Several tools are available to help you train your employees in proper animal care and handling. Most state Beef Quality Assurance guidelines now contain a section on cattle care and handling. Check with your state cattlemen's association or land-grant university. Nationally, “The Cattle Industry's Guidelines for the Care and Handling of Cattle” is available at www.bqa.org/codePractices.aspx.
This document, funded by the beef checkoff and compiled by the National Cattlemen's Beef Association, contains guidelines for cow-calf, stocker and cattle-feeding operations, and a checklist that you and your employees can use for training and self-auditing. In addition, Grandin has audit guidelines for feedyards at www.grandin.com.
For truckers, the “National Beef Quality Assurance Guide for Cattle Transporters,” also funded by the checkoff, contains animal welfare guidelines and a training DVD. Go to www.tbqa.org for information.

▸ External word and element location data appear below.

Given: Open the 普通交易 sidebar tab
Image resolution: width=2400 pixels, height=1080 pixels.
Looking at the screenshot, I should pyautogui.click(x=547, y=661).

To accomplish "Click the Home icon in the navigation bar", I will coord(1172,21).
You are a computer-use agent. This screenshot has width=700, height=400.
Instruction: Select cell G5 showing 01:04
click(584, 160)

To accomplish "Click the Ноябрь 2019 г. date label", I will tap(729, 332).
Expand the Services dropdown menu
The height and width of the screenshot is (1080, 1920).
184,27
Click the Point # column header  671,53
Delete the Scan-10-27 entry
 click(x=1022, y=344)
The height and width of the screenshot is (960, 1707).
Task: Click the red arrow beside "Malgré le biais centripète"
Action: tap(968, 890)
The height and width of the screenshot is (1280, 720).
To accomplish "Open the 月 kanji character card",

“As long as we continue to implement proper animal-care practices in feedyards, we have little to worry about whether or not a hidden camera is brought into our facilities,” Weinheimer says. However, he adds, animal-rights terrorists are still a threat.
“Unfortunately, even normal and appropriate animal-care practices may be perceived as inappropriate to those who are unfamiliar with day-to-day care of animals.” An example, he says, is the feedyard's hospital pens. Those animals are typically in need of special procedures and attention, done for the good of the animal. But even proper procedures can be made to look bad by someone who has an agenda and uses creative editing to promote it.
“Regardless of the position to be filled, you need to pay attention to the people you're hiring,” Weinheimer says. Then, they need to be trained and routinely audited to ensure they understand that proper animal care and handling is non-negotiable.
“We've got to make sure we're taking a proactive approach and doing things right for the right reasons,” Huseman says.
According to “The Cattle Industry's Guidelines for the Care and Handling of Cattle,” training of those who handle cattle should include:
An understanding of the animal's point of balance and flight zone.
Avoiding sudden movement, loud noises or other actions that may frighten cattle.
Proper handling of aggressive/easily excited cattle to ensure the welfare of the cattle and people.
Proper use of handling and restraining devices.
Recognizing early signs of distress and disease.
How to properly diagnose common illnesses and provide proper care.
Administration of animal health products and how to perform routine animal health procedures.
Recognizing signs associated with extreme weather stress and how to respond with appropriate actions.
Basic feeding/nutritional management of beef cattle.